Erneut angesprochen auf die offensichtlichen personalwirtschaftlichen Herausforderungen der Polizei Hamburg durch immer größere Teilzeitanteile im Personalkörper warf Antje Möller die Frage auf, ob es vielleicht eines Gutachtens bedürfe, über welches geklärt werde, ob die kriminalpolizeilichen Aufgaben mit dem zur Verfügung stehenden Personal überhaupt bewältigt werden können. Hier müssten allerdings auch politische Vorgaben gedacht und formuliert werden. Antje Möller vermutete, dass die Erstellung eines Gutachtens durch Externe vermutlich schneller ginge als durch das Personalamt. Iska Bartsch gab zu bedenken, dass man in absehbarer Zeit schwerlich zusätzliches Personal einwerben könne, da alle Behörden und auch die freie Wirtschaft bundesweit miteinander konkurrierten.

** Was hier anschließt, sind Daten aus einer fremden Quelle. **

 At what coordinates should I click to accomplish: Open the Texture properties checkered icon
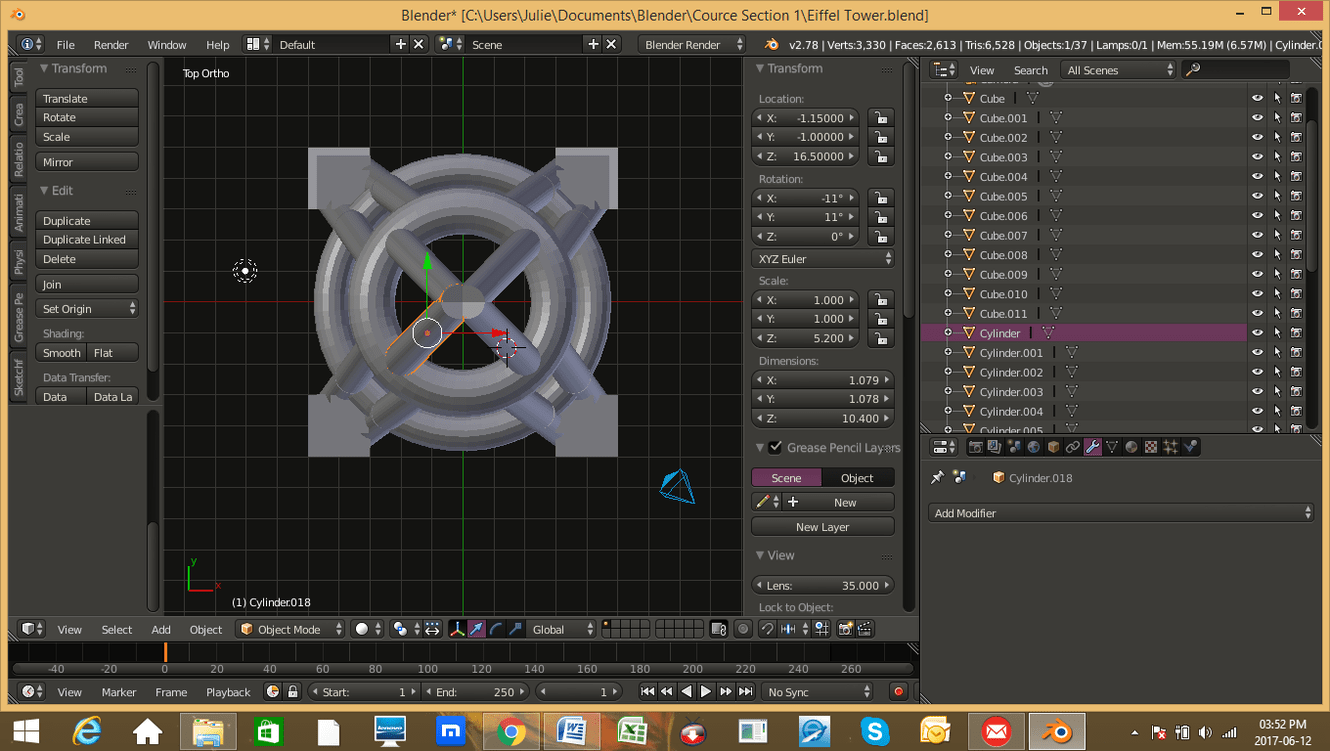point(1150,447)
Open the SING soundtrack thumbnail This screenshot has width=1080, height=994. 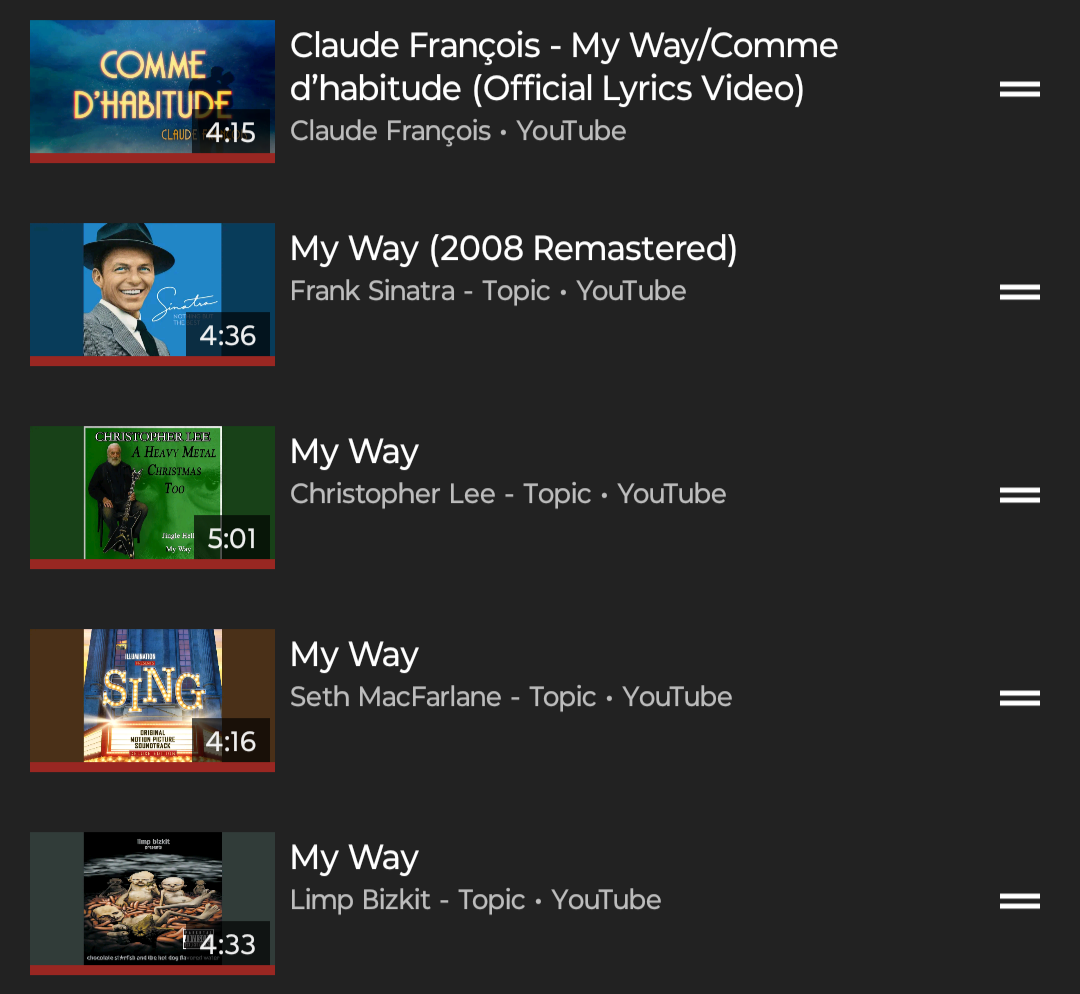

An diesem Punkt - und abschließend - kam der Landesvorsitzende Jan Reinecke auf das vom BDK seit langem geforderte Dienstrad für die Beschäftigten im öffentlichen Dienst zu sprechen. Frau Möller verwies diesbezüglich auf eine parlamentarische Drucksache, deren Umsetzung bereits beschlossen sei und dass das auch vom BDK geforderte Dienstrad hoffentlich bald den Beschäftigten der FHH zur Verfügung gestellt würde.

Nach einem mehr als zweistündigen Gespräch verabschiedeten sich die BDK-Vorstände von Antje Möller und Ihrem Referenten Hans-Jürgen Sievertsen mit der festen Zusage, weiterhin einen Austausch – und gern regelmäßiger - mit den GRÜNEN pflegen zu wollen.